Anyway, this blog post is just a quickie kind of rant, and I know at the outset it’s probably going to come across rather rude and stuck up. So, sorry for that in advance. I’m really just calling it like I see it.

LOL

Right to the point, then. Technical interviews are bogus. They suck. I’m convinced of it now, for no other particular reason than that I actually spent some time thinking about what it would be like if I left the glorious world of self-directed employment and went back to a “real” job. I was imagining what the interview process might be like, and I realized just how silly the concept of someone trying to technical interview me would be.

Honestly, and I hope I’m not spoiling the milk (or whatever the appropriate colloquial phrase should be), but if you’re considering interviewing me for any position, and you plan to try and test my technical chops during that process, there is no job I want badly enough which I would spend time sitting through that. I’d probably just chuckle and say, “just look at my github and my gists”.

Actually, I don’t care if that spoiled the milk, because if you find that tech interviews are how you best judge candidates, you’re not the kind of organization I want to work for. I want organizations that hire everyone based upon proven public track record and not based on writing up for-loops on a whiteboard.

Code > everything else

That’s the main point that I’m trying to make: my open-source code, which I work on fairly frequently, is the best resume I could possibly give, and it’s also the best technical interview you could possibly do of me. Spend some time and look at my public gists and my other repos, and I think you’ll get more than enough sense of my technical chops.

If that doesn’t do it for you, then take a look at all the blogs I’ve written here over the last few years. (Yes, I’m going to get back to blogging, but not necessarily on here. Haven’t decided yet. Gist blogging with markdown is so much nicer than the wordpress crap I have installed here.)

I’m writing more blogs even right now, and I should have several released soon’ish. Read those. They best represent the technical chops I bring to the table. If that doesn’t do it for you, look at my couple of books (I have others in the works). Or look at the book I’d really like to write (if I can get funding).

In fact, another great place to look at my code is on my jsPerf profile. Want to see what kind of code I write when I’m caring about testing JS performance? It’s all there.

Or, look at my Stack Overflow profile where I occasionally help answer people’s questions (or sometimes, ask a few of my own). That’ll let you know more about how I problem solve.

Speaking of problem solving, definitely look at the issues lists on some of my more well-known github repos, such as LABjs. Look not just at open issues, but at a variety of the older issues, and you’ll see more than enough about how I govern my OSS projects, how I triage bugs, how I conduct myself as an open-source citizen, and what sort of respect I try to give other devs.

Maybe you’d like to take a look at the 40-50 conference talks I’ve done over the years. I’ve got slides, videos, audio recordings, and demos posted from all those talks. Tons of great info about me.

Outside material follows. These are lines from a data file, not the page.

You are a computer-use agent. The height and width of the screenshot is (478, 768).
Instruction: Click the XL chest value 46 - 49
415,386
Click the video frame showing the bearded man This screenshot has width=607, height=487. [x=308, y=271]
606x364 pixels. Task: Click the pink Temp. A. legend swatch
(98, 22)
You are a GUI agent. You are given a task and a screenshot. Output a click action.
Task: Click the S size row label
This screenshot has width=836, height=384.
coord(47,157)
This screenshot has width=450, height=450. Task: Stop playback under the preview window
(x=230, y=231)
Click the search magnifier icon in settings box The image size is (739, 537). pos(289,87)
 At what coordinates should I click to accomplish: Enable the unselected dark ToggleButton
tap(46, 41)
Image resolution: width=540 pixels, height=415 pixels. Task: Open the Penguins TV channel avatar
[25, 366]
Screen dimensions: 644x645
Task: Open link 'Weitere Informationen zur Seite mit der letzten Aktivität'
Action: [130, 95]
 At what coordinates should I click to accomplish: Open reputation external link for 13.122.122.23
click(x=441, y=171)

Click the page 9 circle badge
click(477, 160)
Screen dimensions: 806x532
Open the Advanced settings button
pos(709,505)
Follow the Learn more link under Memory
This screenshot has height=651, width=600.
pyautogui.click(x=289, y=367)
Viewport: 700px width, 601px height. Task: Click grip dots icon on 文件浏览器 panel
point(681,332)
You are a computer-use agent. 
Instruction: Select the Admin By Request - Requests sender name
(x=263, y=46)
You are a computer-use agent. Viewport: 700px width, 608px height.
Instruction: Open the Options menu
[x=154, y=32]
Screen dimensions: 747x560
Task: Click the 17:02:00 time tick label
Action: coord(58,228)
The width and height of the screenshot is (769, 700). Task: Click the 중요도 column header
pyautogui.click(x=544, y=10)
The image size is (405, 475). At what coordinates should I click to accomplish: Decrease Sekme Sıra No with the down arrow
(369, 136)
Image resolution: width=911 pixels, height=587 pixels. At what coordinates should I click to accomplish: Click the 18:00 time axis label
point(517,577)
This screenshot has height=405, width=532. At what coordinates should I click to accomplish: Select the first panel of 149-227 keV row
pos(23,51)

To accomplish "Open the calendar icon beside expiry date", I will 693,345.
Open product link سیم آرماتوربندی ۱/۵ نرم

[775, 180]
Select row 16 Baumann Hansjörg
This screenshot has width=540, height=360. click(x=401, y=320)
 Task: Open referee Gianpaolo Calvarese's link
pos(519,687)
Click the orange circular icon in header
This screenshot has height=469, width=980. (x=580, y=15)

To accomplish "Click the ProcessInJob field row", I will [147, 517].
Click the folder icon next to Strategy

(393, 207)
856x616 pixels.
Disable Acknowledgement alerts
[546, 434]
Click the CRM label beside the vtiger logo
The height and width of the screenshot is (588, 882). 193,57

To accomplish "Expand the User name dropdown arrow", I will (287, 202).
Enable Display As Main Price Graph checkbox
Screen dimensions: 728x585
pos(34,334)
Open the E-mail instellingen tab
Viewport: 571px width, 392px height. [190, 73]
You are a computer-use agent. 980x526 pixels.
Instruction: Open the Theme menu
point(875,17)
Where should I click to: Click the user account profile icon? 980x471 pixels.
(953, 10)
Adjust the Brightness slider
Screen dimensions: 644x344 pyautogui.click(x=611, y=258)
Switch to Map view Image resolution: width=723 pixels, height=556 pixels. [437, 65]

Need references? I’ve taught hundreds of people JS and HTML5 and Web Performance optimization, so I’m sure I can find a few who can attest to what I know and how I can teach it.

The good, the bad, and the ugly

Of course, I can also be blunt. I’m not always the most tactful. Sometimes I’m a downright jerk. So search around for posts from me on various standards lists, bug trackers for browsers and projects, etc. I upset a lot of people with how brash I can be. You’ll want to look at that, too. Just know, that comes from a place of passion about what I do and care about. I’m sure I have more people who don’t like my style of communication than those who do.

I also don’t know everything. I’m not a generalist with a broad range of skills and an eagerness to chase any new technology. I’m a specialist in JavaScript, HTML5, middle-end architecture, and web performance. That’s my sweet spot, especially where they overlap. I’m not terribly useful outside of that zone, though. I’d get bored easily. Yes, that means if you want me to do CSS for your site’s buttons, I’m not a good fit.

Point: finding out all sides of me as they’re exposed online is the best way to decide if you should hire me. That’ll give you both an idea of tech and culture fit long before I walk through the door.

Both ways

If I am ever in a position to hire tech people for my team, I assure you I’m going to insist on this same mindset. It goes both ways. Not only do I think this is better for me as a candidate to say, “Hey, just look at my commit history”, I think the organization I might theoretically be working for and hiring for will also be much better if I get only people that have actually proven themselves over time.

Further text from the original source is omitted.